What you need to do:
Would you return the lines between the one holding "Task: Select the Adjustment Brush tool" and the one holding "This screenshot has height=365, width=746.", inclusive, and only those, exactly as they stand in the listing below?

*** Input data Section Begins ***

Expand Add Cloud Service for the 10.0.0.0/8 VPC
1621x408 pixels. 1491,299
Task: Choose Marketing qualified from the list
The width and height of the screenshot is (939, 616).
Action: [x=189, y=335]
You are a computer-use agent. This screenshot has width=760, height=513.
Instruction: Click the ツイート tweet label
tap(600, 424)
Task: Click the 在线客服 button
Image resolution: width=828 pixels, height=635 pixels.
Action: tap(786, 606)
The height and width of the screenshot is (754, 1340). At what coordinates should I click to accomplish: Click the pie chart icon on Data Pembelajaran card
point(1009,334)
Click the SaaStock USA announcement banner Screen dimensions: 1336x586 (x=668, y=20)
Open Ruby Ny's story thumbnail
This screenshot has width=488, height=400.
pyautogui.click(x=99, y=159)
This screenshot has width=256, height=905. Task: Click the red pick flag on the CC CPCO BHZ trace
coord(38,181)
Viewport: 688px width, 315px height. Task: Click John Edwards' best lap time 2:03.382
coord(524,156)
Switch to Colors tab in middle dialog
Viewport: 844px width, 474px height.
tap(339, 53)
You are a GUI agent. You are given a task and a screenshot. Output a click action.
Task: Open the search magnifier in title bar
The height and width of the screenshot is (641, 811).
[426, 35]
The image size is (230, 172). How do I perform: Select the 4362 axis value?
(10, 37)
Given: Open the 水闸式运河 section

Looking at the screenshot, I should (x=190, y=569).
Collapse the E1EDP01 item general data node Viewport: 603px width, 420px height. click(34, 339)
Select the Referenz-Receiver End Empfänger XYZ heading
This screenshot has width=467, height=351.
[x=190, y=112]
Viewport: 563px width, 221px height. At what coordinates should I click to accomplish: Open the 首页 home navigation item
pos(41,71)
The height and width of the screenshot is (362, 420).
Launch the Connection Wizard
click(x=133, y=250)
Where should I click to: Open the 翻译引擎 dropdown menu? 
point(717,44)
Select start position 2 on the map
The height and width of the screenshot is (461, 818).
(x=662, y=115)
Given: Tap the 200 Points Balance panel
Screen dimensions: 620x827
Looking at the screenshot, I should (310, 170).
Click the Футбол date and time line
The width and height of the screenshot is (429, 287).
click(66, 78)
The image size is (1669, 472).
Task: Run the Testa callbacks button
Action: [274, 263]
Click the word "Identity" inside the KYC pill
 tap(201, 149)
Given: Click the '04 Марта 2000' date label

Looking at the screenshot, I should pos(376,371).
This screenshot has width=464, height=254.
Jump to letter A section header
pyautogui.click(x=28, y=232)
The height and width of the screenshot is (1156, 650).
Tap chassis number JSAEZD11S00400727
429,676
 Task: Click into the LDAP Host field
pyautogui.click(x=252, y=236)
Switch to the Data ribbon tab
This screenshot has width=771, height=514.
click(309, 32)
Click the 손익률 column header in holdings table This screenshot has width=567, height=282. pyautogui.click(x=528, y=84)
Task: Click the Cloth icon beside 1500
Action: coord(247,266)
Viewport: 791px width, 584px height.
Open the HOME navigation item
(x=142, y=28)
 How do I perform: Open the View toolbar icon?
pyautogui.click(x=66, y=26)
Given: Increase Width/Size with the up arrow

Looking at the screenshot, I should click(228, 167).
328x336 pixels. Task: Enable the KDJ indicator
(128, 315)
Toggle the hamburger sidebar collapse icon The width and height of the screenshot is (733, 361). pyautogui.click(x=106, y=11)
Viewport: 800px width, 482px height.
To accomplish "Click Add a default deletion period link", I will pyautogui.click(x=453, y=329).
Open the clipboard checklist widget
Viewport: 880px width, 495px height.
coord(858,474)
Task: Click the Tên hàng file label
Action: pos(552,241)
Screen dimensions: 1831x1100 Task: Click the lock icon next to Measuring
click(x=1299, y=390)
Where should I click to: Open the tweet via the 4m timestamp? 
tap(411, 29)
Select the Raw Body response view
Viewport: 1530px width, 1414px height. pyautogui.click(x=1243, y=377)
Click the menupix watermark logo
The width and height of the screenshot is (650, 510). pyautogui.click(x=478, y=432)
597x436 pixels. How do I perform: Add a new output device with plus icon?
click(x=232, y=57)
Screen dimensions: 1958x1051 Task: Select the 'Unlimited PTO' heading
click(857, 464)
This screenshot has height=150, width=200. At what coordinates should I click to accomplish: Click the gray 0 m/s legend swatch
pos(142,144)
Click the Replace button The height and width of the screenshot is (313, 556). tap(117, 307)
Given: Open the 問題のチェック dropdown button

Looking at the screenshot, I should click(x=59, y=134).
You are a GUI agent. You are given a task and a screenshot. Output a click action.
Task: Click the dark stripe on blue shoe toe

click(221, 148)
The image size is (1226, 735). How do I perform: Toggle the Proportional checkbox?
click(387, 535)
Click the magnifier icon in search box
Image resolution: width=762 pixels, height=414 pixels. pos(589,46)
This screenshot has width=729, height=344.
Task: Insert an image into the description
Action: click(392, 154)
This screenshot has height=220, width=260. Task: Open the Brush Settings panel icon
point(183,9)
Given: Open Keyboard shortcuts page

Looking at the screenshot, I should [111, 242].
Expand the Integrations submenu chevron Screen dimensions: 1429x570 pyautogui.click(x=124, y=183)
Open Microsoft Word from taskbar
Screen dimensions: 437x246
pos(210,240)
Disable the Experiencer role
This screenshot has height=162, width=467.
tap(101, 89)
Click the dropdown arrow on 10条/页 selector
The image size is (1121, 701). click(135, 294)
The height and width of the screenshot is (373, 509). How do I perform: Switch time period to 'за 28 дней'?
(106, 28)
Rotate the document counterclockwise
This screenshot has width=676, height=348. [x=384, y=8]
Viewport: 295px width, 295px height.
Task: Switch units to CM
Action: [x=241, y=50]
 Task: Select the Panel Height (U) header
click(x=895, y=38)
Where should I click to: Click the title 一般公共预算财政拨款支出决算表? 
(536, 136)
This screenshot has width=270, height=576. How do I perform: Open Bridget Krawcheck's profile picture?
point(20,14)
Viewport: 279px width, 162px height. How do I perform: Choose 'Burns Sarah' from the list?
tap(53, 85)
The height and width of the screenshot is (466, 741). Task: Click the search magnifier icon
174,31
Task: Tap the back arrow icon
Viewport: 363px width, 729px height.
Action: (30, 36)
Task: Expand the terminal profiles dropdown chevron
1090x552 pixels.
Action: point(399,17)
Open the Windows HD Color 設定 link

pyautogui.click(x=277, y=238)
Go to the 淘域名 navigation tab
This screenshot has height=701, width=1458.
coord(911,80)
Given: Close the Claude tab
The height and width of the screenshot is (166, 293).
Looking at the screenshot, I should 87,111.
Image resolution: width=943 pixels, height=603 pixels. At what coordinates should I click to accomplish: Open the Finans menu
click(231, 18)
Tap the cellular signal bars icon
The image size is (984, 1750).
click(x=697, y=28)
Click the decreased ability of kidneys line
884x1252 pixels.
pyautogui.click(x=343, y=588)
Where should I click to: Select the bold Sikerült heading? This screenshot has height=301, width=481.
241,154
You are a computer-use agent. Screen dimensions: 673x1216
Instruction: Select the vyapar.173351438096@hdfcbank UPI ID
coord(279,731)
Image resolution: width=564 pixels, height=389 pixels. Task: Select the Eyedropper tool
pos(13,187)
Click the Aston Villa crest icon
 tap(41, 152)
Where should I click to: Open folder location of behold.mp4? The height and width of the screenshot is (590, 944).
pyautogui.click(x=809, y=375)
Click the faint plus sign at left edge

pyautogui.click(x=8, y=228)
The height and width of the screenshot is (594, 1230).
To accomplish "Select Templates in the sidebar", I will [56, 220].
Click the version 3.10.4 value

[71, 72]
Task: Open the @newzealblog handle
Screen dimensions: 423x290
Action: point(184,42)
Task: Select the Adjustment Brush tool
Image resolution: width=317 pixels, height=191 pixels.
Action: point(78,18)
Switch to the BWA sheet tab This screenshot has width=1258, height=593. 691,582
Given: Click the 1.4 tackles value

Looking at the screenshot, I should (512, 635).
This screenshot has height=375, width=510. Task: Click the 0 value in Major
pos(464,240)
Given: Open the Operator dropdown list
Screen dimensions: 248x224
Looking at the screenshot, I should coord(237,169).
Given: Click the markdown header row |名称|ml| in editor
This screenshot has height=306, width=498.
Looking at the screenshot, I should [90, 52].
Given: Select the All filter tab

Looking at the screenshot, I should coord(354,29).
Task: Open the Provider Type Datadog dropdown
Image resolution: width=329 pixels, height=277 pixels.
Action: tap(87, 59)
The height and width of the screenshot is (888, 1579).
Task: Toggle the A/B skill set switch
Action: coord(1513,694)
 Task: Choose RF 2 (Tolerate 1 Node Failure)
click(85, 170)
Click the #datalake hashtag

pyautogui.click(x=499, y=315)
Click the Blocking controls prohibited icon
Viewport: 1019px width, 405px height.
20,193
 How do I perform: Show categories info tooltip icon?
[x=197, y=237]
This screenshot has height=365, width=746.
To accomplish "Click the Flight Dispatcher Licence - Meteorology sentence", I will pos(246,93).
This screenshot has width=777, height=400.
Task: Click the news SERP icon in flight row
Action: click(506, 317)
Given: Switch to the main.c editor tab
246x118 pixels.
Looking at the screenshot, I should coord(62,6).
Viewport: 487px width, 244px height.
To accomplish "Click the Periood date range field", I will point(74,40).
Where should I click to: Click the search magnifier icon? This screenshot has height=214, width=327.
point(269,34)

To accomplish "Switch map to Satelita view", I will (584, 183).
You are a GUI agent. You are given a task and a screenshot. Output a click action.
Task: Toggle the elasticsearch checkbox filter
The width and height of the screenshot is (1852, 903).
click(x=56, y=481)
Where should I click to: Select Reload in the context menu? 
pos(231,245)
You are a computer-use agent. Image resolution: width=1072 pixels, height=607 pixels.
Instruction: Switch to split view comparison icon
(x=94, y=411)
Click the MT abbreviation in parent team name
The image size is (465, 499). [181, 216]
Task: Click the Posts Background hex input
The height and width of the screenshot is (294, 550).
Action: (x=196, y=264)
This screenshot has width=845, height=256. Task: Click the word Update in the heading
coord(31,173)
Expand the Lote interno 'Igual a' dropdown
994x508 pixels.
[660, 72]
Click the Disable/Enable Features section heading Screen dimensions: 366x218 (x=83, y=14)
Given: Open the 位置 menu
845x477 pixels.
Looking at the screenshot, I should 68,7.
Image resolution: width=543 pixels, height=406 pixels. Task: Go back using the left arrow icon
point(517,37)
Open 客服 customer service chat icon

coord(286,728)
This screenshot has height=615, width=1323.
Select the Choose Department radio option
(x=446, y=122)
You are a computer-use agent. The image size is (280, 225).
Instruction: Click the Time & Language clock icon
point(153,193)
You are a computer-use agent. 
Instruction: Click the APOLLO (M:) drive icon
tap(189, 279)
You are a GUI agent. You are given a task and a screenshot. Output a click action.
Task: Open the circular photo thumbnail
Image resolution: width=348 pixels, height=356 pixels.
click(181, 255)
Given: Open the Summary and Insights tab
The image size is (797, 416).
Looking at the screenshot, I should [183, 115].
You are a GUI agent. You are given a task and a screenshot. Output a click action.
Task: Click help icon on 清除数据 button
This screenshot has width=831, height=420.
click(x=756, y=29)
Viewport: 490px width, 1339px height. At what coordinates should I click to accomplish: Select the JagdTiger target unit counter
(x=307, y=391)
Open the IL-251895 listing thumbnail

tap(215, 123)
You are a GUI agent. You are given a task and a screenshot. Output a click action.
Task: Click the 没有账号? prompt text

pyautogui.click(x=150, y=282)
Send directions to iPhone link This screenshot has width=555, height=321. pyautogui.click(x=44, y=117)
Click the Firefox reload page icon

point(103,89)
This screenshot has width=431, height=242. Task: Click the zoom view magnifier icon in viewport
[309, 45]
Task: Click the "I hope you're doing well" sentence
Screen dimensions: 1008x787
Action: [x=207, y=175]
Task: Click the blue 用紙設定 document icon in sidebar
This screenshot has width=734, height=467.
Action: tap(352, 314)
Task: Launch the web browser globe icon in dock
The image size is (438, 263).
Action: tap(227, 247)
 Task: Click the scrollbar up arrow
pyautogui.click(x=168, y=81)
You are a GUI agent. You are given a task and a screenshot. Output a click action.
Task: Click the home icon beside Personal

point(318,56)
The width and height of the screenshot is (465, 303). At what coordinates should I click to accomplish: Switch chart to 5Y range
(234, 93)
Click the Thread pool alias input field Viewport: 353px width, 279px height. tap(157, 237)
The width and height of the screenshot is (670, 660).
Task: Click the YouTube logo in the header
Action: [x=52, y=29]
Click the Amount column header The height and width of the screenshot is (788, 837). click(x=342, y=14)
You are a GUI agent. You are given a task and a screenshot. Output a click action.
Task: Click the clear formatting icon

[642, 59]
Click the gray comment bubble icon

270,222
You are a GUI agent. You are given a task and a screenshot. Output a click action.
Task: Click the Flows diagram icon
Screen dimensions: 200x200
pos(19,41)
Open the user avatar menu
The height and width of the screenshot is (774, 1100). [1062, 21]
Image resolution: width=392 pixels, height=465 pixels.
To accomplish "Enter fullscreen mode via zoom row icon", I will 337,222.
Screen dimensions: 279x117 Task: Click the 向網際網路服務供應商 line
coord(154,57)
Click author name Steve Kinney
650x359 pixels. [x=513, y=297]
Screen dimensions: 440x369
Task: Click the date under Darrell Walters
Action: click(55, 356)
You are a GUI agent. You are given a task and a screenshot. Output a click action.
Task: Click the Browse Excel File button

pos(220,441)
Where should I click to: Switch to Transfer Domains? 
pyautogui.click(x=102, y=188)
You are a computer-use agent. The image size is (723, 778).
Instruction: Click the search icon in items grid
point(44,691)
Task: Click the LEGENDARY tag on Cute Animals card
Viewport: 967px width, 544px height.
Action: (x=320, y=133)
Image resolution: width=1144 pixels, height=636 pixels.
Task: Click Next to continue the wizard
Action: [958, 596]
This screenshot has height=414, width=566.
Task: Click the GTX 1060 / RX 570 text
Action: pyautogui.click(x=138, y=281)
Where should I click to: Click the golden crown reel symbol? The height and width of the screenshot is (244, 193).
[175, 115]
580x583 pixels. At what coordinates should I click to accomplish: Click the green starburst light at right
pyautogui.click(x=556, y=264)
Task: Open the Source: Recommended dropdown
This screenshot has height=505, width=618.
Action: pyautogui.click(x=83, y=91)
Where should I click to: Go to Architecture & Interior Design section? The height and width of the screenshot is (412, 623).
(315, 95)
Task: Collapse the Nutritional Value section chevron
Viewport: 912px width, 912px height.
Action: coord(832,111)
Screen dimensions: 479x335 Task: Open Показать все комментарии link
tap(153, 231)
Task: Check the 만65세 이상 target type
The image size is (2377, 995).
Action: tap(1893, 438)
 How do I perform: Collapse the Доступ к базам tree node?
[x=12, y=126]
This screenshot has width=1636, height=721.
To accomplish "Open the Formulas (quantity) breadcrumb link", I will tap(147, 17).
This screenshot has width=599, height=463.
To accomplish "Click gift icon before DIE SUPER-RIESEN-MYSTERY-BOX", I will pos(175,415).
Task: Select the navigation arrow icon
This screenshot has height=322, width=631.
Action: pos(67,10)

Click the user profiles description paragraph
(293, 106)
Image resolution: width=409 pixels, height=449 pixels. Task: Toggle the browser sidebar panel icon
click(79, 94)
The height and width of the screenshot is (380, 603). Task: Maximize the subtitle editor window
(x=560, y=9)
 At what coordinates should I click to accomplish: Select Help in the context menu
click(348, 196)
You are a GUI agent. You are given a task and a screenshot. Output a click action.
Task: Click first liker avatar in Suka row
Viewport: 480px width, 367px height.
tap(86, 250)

*** Input data Section Ends ***

The answer:
Task: Select the Adjustment Brush tool
Image resolution: width=317 pixels, height=191 pixels.
Action: point(78,18)
Switch to the BWA sheet tab This screenshot has width=1258, height=593. 691,582
Given: Click the 1.4 tackles value

Looking at the screenshot, I should (512, 635).
This screenshot has height=375, width=510. Task: Click the 0 value in Major
pos(464,240)
Given: Open the Operator dropdown list
Screen dimensions: 248x224
Looking at the screenshot, I should coord(237,169).
Given: Click the markdown header row |名称|ml| in editor
This screenshot has height=306, width=498.
Looking at the screenshot, I should [90, 52].
Given: Select the All filter tab

Looking at the screenshot, I should coord(354,29).
Task: Open the Provider Type Datadog dropdown
Image resolution: width=329 pixels, height=277 pixels.
Action: tap(87, 59)
The height and width of the screenshot is (888, 1579).
Task: Toggle the A/B skill set switch
Action: coord(1513,694)
 Task: Choose RF 2 (Tolerate 1 Node Failure)
click(85, 170)
Click the #datalake hashtag

pyautogui.click(x=499, y=315)
Click the Blocking controls prohibited icon
Viewport: 1019px width, 405px height.
20,193
 How do I perform: Show categories info tooltip icon?
[x=197, y=237]
This screenshot has height=365, width=746.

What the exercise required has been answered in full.